Watch my opening statement here and read the full text of his opening remarks below:
Here’s to the crazy ones, the misfits, the rebels, the trouble makers, the round pegs in the square holes. The ones who see things differently. They’re not fond of rules and they have no respect for the status quo. You can quote them, disagree with them. Glorify or vilify them. About the only thing you can’t do is ignore them, because they change things. They push the human race forward and while some may see them as the crazy ones we see genius. Because the people who are crazy enough to think they can change the world are the ones who do.
That quote of course was made famous by Apple in the company’s 1997 television commercial ‘Think Different.’ Nearly three months ago this subcommittee began a series of hearings looking at the reopening of the American frontier. These hearings are in a way dedicated to the crazy ones, who not only think differently but who take risks and are looking to push the human race forward by expanding American commerce and settlement throughout the universe.
Our national space program is on the verge of a renaissance. This renaissance is being driven by innovators who don’t accept the status quo and who are changing the very nature of space flight. This renaissance is also being driven by public private partnerships between NASA and commercial space companies. In the last few years we have witnessed the test flights and success of reusable rockets which will lower the cost for Americans to access space.
We’ve seen the deployment of cube satellites from the International Space Station, which are not only helping maximize the utilization of the International Space Station but are expanding research opportunities for federal agencies, industry and even high schools. As our previous hearings have showcased, we also have seen an interest from American companies who are looking to expand a commercial presence to the surface of the moon and beyond. Space exploration is rapidly expanding and both commercial companies and NASA are complementing one another. A survey by the Department of Commerce found that U.S. companies had $62.9 billion in space related sales in 2012. While U.S. government programs provided much of this market, about one quarter of the sales were within the commercial sector. Public private partnerships have become the background of core NASA programs, such as the Commercial Orbital Transportation Services, the COTS program, and the commercial crew program which will finally end our dependence on Russia to transport American Astronauts to and from the International Space Station.

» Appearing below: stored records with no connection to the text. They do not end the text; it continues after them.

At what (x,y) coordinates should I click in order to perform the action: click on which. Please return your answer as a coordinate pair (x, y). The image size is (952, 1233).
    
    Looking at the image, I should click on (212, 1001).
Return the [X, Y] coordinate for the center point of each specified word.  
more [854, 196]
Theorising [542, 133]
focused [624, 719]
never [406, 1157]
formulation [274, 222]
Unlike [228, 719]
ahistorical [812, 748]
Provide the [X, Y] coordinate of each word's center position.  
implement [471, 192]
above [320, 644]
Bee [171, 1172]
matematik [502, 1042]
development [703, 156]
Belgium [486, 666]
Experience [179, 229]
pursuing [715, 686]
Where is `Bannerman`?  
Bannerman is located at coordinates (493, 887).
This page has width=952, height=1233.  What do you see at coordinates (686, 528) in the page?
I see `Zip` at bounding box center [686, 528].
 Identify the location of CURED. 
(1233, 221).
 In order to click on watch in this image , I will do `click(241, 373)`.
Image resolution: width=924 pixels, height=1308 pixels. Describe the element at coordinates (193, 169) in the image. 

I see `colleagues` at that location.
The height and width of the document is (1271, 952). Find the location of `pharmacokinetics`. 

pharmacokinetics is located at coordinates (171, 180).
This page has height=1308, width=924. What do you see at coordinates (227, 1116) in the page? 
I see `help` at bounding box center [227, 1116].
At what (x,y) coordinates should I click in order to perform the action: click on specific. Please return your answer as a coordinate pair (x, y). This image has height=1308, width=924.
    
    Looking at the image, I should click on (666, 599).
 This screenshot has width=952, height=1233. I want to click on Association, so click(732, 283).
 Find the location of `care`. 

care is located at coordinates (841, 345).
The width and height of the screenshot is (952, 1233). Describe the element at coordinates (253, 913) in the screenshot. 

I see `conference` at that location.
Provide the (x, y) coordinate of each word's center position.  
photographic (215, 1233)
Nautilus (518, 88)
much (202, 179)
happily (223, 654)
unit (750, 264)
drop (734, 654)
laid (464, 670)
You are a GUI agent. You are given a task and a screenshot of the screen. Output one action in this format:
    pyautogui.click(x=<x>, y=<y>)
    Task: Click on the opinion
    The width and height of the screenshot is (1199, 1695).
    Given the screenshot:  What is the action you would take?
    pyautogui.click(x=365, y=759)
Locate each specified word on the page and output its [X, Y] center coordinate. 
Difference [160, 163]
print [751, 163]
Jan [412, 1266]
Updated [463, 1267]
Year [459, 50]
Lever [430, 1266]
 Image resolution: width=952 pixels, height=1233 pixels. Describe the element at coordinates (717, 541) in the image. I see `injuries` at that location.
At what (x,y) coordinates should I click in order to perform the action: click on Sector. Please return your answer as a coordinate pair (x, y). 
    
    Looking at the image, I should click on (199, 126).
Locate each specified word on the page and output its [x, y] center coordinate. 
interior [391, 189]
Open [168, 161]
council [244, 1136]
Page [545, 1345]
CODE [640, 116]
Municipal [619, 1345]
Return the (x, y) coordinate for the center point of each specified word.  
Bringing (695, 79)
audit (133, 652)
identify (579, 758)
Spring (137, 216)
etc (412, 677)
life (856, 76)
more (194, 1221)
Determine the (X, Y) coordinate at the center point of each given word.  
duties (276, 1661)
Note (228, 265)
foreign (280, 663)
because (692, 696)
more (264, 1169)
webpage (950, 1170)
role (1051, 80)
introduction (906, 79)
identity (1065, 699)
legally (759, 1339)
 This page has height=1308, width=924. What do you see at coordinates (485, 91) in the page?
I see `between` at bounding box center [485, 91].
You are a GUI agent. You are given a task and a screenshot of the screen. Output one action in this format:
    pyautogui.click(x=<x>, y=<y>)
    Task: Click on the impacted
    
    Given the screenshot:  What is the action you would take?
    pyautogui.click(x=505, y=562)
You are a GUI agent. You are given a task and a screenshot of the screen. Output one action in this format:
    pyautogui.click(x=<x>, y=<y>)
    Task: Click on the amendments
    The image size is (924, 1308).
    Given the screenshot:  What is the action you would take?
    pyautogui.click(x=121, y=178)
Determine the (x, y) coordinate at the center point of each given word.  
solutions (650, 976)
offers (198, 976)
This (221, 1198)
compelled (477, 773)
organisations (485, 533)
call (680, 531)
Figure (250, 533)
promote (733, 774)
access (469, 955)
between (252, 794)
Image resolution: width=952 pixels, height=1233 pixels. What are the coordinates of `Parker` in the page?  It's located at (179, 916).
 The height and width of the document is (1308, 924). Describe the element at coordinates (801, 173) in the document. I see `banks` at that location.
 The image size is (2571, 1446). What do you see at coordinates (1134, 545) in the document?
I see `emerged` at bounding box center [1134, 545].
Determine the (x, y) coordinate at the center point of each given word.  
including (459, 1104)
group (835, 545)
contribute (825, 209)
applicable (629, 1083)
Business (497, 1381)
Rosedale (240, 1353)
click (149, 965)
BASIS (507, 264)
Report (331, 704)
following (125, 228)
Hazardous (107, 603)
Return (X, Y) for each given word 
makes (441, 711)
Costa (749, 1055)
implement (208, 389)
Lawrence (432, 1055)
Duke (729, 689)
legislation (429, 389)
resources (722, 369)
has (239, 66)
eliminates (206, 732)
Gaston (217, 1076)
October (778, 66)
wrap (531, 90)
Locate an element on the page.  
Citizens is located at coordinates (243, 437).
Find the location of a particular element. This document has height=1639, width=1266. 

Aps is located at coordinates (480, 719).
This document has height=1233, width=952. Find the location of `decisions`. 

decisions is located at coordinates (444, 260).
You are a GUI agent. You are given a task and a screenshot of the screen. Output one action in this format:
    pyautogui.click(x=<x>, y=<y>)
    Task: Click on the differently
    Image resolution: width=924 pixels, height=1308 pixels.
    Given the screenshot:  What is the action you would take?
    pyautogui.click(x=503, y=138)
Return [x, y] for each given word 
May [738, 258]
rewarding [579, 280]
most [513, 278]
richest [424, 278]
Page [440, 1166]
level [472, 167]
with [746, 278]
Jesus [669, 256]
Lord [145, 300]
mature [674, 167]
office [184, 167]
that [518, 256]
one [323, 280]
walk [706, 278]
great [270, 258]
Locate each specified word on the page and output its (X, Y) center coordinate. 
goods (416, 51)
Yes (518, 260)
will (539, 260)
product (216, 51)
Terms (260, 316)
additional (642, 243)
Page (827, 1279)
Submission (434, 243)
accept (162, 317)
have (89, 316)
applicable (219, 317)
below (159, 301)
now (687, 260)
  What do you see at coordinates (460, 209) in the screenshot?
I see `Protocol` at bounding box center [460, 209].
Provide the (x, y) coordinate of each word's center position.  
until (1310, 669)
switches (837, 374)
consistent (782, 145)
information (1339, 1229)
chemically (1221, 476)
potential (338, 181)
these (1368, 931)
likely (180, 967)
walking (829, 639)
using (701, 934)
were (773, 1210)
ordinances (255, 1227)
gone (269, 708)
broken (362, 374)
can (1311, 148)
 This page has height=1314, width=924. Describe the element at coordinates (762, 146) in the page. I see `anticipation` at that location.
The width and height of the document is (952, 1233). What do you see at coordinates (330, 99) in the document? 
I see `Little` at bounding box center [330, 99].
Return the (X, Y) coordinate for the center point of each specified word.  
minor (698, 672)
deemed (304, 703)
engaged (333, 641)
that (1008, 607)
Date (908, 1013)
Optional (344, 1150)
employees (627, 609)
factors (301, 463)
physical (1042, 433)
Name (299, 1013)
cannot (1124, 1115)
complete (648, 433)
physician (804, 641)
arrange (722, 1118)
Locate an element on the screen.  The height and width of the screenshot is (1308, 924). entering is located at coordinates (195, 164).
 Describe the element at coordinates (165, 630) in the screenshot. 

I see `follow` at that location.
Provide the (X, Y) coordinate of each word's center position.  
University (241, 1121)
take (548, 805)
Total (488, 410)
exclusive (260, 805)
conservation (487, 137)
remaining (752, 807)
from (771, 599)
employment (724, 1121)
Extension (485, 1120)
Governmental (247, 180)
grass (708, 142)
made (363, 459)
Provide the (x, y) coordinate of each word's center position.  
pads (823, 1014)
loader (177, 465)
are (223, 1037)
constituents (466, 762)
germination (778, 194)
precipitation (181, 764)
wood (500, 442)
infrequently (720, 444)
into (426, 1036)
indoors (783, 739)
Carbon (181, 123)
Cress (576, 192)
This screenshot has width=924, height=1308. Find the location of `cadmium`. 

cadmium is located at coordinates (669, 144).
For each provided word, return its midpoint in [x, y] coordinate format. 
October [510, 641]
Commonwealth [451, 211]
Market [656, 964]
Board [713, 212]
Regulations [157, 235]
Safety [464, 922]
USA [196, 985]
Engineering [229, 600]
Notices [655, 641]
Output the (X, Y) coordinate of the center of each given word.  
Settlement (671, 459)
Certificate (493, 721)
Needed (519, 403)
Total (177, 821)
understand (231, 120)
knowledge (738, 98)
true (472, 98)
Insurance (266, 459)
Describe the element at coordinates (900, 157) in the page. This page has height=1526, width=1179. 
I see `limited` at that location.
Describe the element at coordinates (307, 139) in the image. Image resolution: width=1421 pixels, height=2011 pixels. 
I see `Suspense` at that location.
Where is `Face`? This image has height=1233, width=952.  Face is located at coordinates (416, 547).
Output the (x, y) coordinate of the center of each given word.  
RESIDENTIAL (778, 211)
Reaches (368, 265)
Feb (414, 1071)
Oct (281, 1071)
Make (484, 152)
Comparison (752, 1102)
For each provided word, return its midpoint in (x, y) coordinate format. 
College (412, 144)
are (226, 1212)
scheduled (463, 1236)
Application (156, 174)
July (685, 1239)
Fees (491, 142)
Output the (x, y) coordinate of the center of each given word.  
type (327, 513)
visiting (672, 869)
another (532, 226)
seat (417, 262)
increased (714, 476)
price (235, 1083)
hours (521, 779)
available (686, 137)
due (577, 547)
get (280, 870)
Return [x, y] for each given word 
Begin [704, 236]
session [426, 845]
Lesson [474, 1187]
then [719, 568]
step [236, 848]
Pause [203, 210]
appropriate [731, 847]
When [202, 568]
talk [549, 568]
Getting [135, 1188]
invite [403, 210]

However, we shouldn’t be content to rest on the laurels of recent success. There is still a lot of work left that needs to be completed to ensure continued U.S. competitiveness in space. Congress needs to work to ensure that investment and innovations with in the commercial space sector isn’t effectively chilled by obsolete regulations or overly burdensome requirements that may not naturally apply to new business models. We must also continue to challenge NASA and the commercial space community to find new ways to partner to advance our national space policy goals as Congress will never be able to fund every priority within the space community. And in preparation of the expansion of commercial space activity we will also need to examine orbital debris and how it impacts exploration and space traffic management.
There are people who are crazy enough who think they can change the very nature of space exploration and if they keep on pressing forward they just might.